**The task:** From the line that contains "The width and" through the line that contains "Task: Click PremierPlus", output every line of the listing below exactly and leave out all the rest.

**Information given:**
********

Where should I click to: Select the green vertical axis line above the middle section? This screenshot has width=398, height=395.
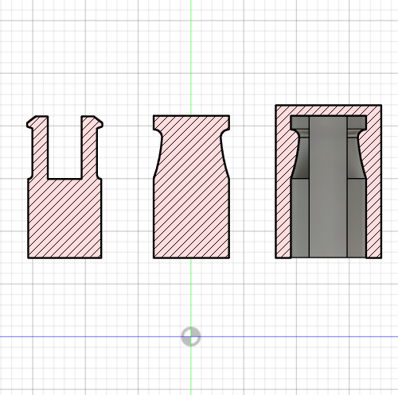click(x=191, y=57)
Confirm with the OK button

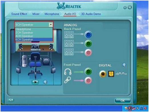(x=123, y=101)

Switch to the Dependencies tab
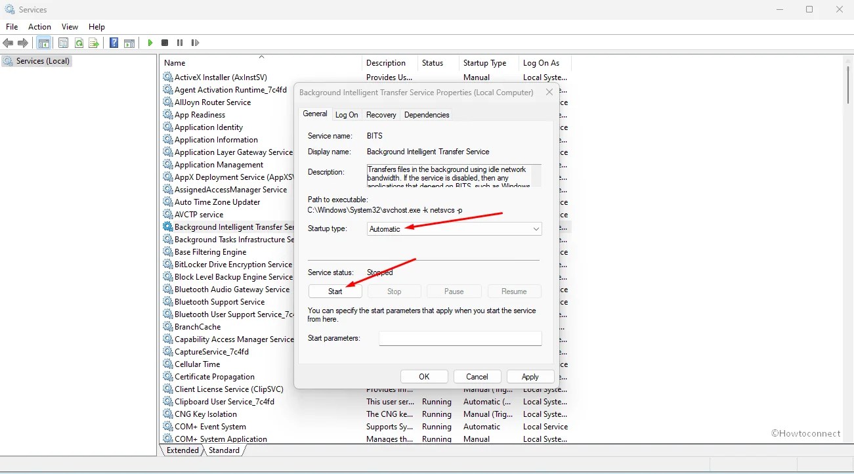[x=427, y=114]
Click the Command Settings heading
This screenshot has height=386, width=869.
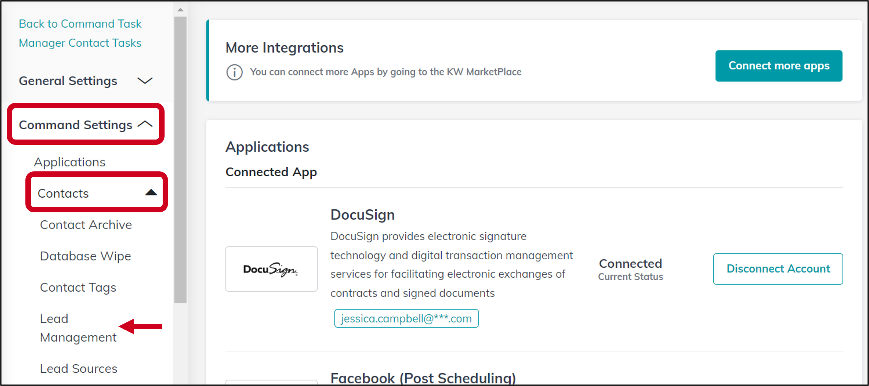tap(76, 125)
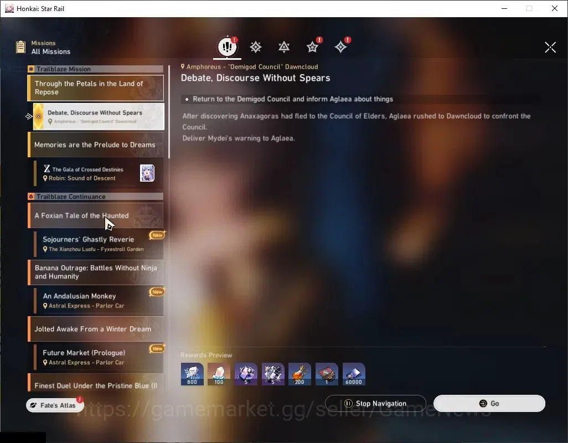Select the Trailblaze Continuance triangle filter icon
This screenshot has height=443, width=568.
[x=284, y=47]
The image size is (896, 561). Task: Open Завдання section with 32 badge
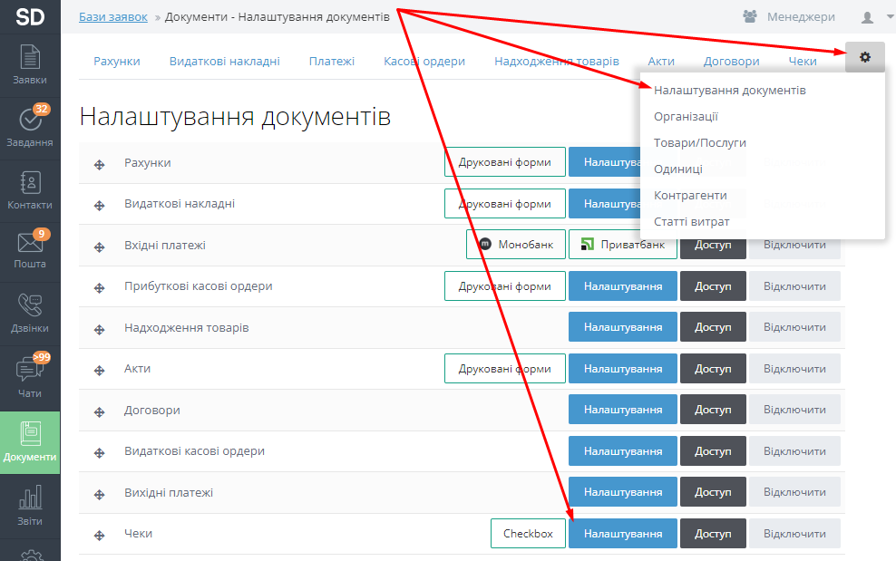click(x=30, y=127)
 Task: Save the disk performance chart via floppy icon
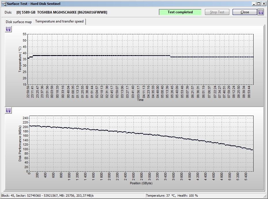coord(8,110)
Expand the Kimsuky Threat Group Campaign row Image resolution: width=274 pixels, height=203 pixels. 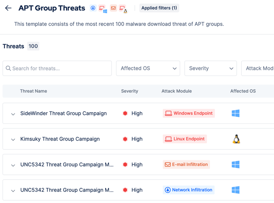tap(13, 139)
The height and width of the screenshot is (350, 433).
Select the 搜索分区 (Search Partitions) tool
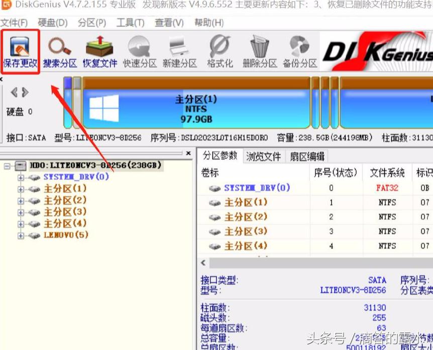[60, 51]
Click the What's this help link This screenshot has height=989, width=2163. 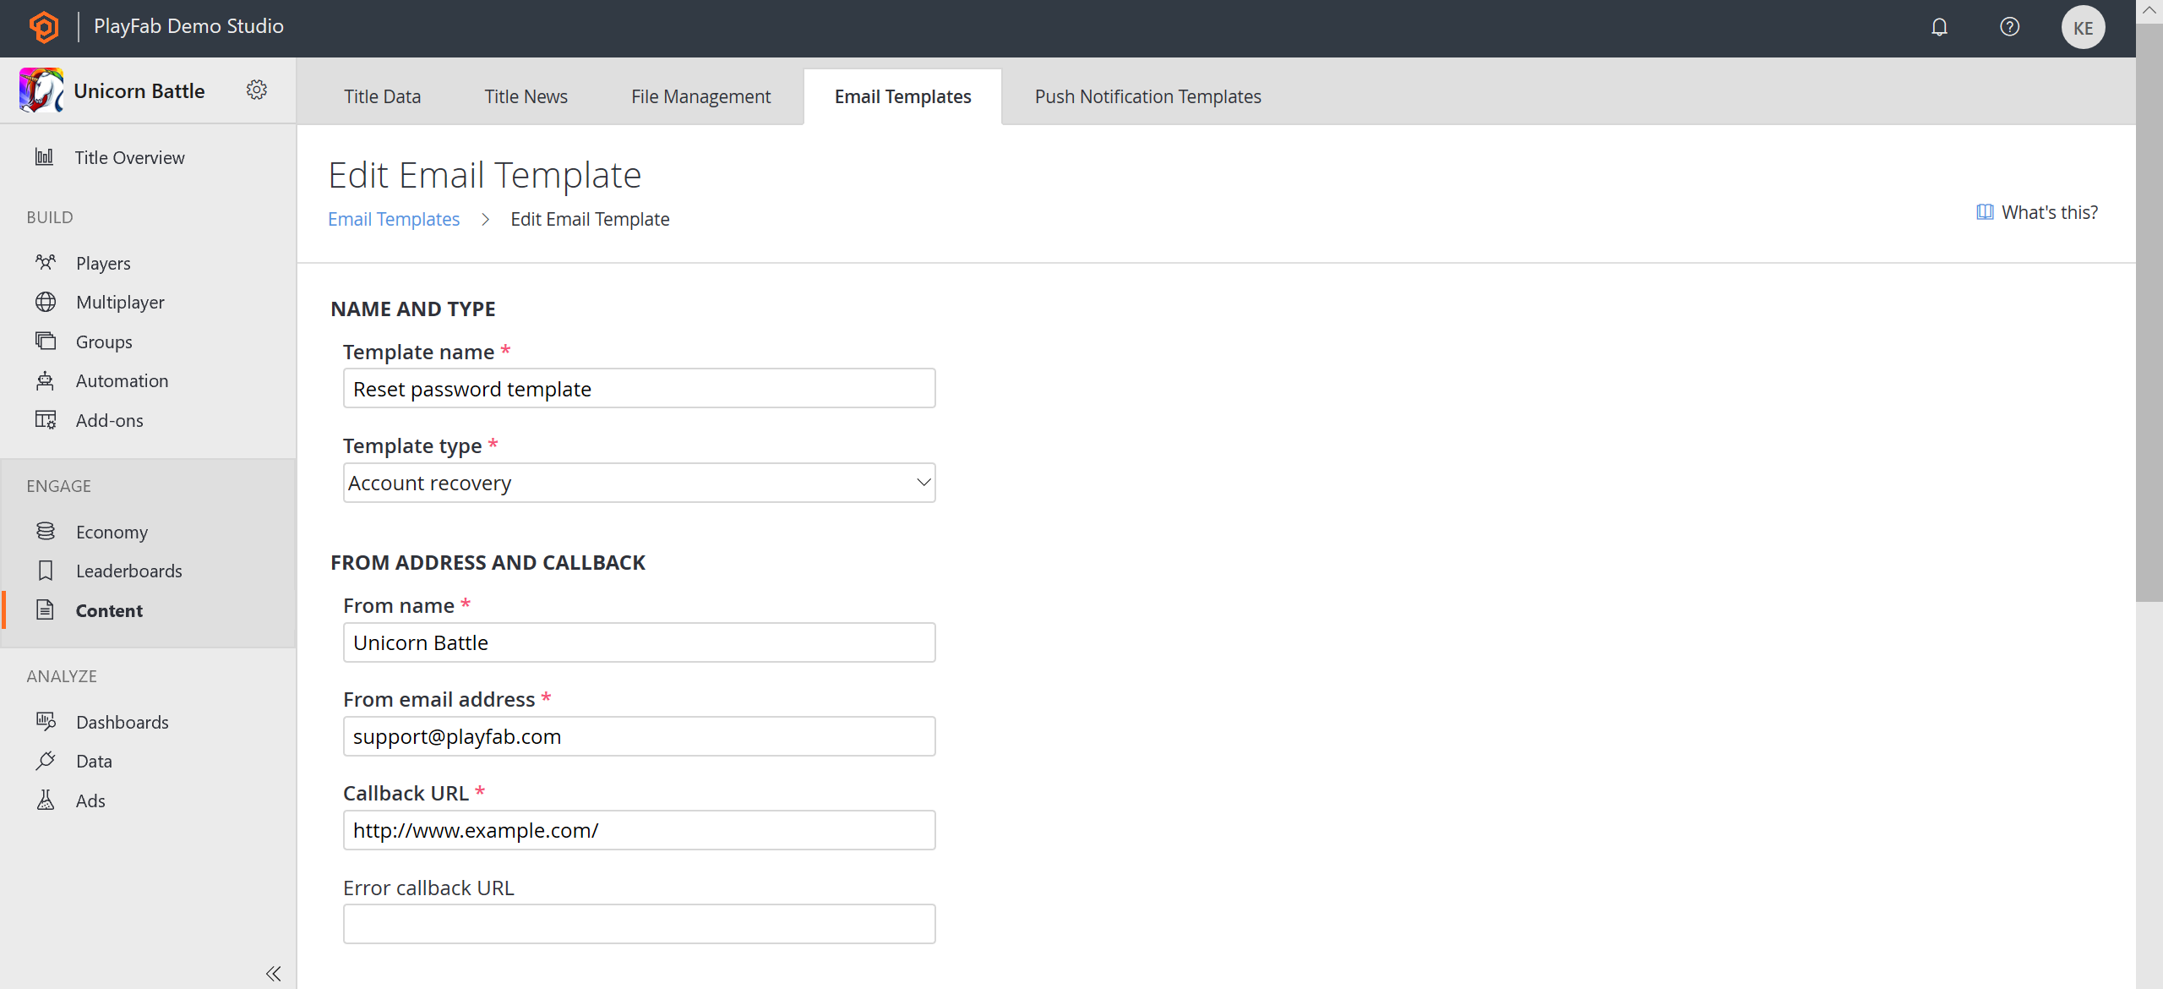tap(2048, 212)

********

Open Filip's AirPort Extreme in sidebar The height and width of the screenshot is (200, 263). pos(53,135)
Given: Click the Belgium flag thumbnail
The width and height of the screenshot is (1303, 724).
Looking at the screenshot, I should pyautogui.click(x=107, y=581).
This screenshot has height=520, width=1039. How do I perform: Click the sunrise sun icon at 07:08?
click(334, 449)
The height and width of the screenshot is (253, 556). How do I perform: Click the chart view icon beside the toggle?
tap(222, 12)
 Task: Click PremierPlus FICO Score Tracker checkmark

********

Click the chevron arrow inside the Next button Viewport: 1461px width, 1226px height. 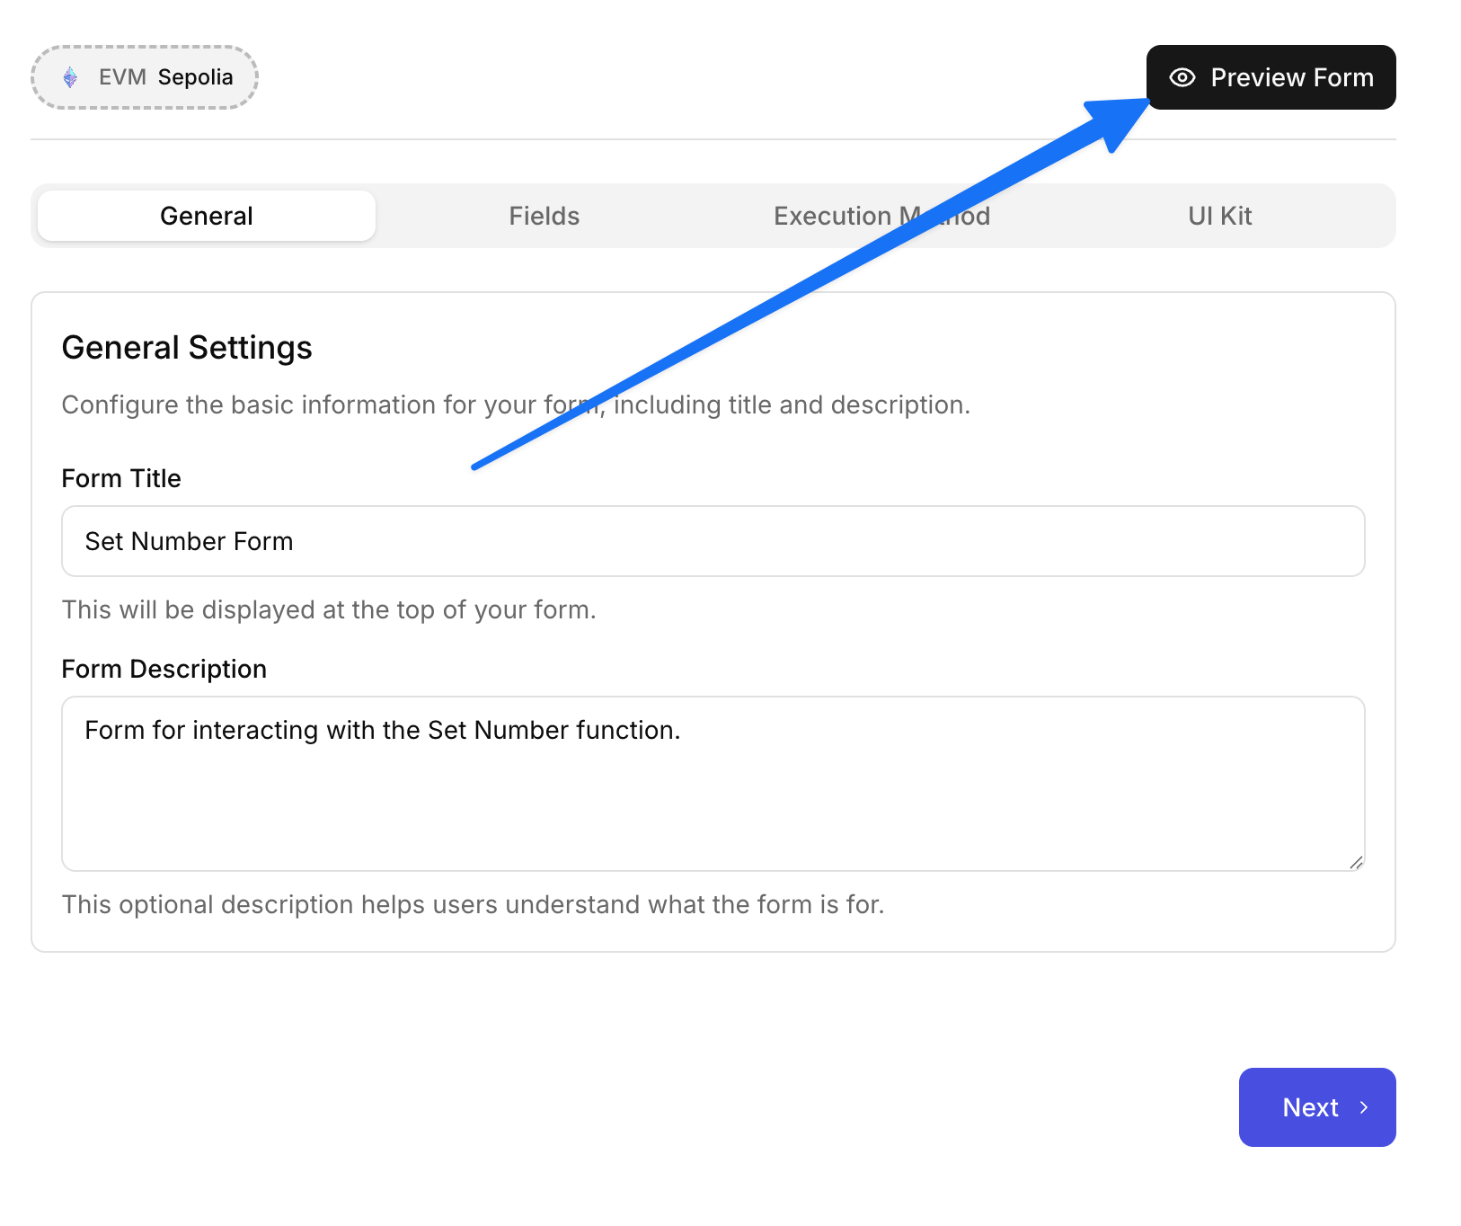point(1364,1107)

********

**Answer box:**
The width and height of the screenshot is (1303, 724).
Looking at the screenshot, I should pyautogui.click(x=107, y=581).
This screenshot has height=520, width=1039. How do I perform: Click the sunrise sun icon at 07:08?
click(334, 449)
The height and width of the screenshot is (253, 556). How do I perform: Click the chart view icon beside the toggle?
tap(222, 12)
 Task: Click PremierPlus FICO Score Tracker checkmark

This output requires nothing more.